Dave charges customers a fee to receive funds advanced by overdraft instantly on a debit card issued by the company. People can also request that the money be sent to an external bank account for free, which typically takes one to three days. Dave asks for voluntary tips on advances, and also makes money from interchange fees when customers use their Dave debit cards.
While structured like an overdraft fee, Dave CEO Jason Wilk says the company keeps costs much lower for users. "It's ten times better and more friendly than traditional overdraft," he said.
Even, the app that Walmart offers its workers, didn't respond to requests for comment. Outback parent Bloomin' Brands declined to comment, and McDonald's acknowledged a request for comment but didn't provide any.
Plenty of workers find access to wages through the apps a benefit.

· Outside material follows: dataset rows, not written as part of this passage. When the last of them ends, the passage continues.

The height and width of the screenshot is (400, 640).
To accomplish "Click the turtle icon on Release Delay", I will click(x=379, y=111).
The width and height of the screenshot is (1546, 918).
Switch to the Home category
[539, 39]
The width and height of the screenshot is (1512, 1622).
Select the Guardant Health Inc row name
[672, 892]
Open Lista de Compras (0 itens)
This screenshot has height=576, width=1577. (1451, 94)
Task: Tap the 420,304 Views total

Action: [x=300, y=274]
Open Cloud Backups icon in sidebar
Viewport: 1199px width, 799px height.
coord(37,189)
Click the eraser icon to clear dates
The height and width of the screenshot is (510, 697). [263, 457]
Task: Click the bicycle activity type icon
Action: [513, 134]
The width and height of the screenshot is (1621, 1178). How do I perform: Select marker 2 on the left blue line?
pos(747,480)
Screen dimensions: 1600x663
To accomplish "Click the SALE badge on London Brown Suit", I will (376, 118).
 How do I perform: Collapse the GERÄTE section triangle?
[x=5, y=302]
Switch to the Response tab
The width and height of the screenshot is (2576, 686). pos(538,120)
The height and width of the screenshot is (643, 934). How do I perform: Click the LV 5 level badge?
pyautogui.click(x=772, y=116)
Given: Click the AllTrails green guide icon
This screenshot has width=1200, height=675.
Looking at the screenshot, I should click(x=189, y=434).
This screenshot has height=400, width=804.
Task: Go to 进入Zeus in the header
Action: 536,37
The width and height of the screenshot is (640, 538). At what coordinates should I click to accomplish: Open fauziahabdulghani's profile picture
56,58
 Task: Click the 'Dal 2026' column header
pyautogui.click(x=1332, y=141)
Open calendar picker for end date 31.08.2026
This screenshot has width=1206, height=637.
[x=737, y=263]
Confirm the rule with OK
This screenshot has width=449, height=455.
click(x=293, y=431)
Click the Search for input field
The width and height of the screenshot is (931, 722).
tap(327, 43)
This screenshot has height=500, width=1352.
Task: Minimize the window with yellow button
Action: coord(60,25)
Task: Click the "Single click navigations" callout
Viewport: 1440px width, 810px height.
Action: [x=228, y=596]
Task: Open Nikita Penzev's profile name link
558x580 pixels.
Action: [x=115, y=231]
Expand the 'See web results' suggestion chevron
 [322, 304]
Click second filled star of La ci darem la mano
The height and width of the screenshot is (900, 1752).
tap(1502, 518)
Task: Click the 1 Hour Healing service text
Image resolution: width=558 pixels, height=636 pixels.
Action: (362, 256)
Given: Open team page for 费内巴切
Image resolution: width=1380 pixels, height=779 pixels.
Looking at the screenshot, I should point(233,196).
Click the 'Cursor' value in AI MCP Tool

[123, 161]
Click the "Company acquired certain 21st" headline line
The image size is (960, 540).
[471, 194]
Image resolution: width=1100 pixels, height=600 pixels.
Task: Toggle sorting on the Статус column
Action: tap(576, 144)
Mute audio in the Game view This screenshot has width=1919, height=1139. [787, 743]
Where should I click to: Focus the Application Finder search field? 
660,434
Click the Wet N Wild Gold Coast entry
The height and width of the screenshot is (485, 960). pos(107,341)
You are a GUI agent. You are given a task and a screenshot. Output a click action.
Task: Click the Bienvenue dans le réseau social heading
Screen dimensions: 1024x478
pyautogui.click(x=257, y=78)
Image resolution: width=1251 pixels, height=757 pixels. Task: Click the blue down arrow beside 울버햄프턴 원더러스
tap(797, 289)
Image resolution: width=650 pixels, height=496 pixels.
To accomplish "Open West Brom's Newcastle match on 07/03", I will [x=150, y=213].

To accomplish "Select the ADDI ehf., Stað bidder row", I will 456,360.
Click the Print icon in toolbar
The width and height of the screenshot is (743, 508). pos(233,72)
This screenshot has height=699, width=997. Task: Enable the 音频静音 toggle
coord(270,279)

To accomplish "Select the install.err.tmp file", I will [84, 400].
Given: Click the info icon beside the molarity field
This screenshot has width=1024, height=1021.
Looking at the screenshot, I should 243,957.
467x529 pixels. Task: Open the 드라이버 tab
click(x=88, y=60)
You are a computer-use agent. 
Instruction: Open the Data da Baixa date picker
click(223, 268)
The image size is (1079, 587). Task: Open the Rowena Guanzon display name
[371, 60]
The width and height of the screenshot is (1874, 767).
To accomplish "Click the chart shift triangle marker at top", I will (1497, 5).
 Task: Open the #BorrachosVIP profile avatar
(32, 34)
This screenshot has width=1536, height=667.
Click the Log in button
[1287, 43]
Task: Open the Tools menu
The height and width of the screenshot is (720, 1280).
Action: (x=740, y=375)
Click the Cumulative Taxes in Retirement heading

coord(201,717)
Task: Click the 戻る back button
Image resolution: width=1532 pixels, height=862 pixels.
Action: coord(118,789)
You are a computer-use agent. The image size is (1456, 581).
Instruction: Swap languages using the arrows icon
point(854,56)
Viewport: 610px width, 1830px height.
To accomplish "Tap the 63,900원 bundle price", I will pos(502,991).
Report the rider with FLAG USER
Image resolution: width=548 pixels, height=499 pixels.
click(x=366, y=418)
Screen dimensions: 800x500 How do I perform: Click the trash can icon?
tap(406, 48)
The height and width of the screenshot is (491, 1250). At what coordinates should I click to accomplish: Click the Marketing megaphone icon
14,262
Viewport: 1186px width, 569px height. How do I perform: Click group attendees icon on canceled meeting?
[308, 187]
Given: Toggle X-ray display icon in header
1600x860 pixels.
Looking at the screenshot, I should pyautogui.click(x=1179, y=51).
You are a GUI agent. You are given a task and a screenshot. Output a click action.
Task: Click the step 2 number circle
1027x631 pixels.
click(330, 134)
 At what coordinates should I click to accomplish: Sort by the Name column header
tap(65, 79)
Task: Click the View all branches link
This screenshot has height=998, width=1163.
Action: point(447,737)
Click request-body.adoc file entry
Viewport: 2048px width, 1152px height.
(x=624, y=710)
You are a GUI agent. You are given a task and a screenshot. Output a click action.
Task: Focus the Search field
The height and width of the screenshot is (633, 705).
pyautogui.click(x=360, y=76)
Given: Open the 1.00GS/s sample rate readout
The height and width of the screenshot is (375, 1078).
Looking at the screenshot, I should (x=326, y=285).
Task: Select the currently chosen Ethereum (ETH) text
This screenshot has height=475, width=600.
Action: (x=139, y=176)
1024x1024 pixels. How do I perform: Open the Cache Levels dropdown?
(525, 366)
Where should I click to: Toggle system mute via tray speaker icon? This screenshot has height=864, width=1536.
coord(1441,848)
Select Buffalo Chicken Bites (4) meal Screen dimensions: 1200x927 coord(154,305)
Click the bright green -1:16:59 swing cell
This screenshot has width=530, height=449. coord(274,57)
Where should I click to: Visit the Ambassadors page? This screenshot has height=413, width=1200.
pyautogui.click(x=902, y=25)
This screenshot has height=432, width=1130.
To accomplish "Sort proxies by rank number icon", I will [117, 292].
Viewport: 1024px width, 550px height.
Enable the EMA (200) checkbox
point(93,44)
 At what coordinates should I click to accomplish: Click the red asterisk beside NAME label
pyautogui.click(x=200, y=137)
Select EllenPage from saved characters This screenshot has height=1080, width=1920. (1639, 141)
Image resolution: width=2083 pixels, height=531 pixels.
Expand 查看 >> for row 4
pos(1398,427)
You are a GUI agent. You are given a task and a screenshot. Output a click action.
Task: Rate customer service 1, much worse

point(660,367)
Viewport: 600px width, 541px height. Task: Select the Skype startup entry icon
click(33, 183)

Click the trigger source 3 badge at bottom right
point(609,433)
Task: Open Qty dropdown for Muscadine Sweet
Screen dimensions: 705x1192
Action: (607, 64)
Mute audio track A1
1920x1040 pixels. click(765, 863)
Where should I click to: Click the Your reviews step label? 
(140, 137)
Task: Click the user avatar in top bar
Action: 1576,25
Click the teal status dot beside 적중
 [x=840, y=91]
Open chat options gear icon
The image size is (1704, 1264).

Meagan Ulberg, who worked at a Sacramento-area Walmart until May, signed up for Even after a misunderstanding about when she'd receive her paycheck. A co-worker told her about the Even app, which let her access some of her earnings on the spot, allowing her to run some errands. Ulberg says she was so grateful, she bought her co-worker a $10 gift card to thank her.
The Even app also helped Ulberg, whose pay fluctuated based on hours and overtime, track her earnings in real time.
"It makes me aware of what my paycheck is doing," Ulberg said.
Walmart, which has offered cash advances through Even since 2017, says it provides the app to help workers budget and get through financial hardship. The company pays for the cost of a subscription, meaning workers get all of their pay.
"In addition to budget planning and saving, access to earned wages is another feature available through Even that helps associates navigate unexpected expenses responsibly," Walmart spokesperson Josh Havens said in a statement. "This app has proven to be extremely well liked by our associates and continues to be one of the most popular benefits since its roll out."
Cash advances or higher wages
Critics of EWA apps say the benefits paper over a deeper problem: wages are too low. According to the Financial Health Network, worker wage gains made during have been almost wiped out by inflation.
The apps have become popular just as a wave of labor organizing has crashed on the retail and food service industries. Starbucks, REI, Target storesare all facing union pushes, with higher wages a key demand.
Ryan is pushing for a union election at his Target store and says he wants pay raises for his fellow associates. In his store, he says he's seen pay increases come in increments of 8 to 30 cents. Inflation has also cut the value of those raises significantly, he says.
Target said it starting offering the app in 2020 and confirmed that workers pay a fee if they want to access funds on the same day, but declined to comment further.
Trapped in a cycle
Worker earnings, whether from low wages or limited hours, are the very reason EWA apps can endanger their finances, says Yasmin Farahi, senior policy council for the Center for Responsible Lending. "On those margins," she said, "even what looks like a low fee can be problematic."
Research from the Financial Health Network shows that workers who use EWA apps tend to do so repeatedly over consecutive pay periods, illustrating that they aren't making up cash shortfalls in the pay period after taking out advances.
DailyPay chief innovation and marketing officer Jeanniey Walden said the company sees a "curved" trend in which workers take advances for multiple paychecks in a row, but eventually shift to saving their pay after digging out from a cash shortfall. She acknowledges that earned-wage access apps can't overcome outside forces, like historic inflation.
"I don't know that we're able to solve that as much as we're able to help people through," she said.
Lauren Saunders, associate director at the National Consumer Law Center, said it's important to remember that getting access to cash early doesn't mean workers are earning more money.
"What it really shows is that there are a lot of people struggling paycheck to paycheck," Saunders said, "At the end of the day, borrowing isn't going to solve that."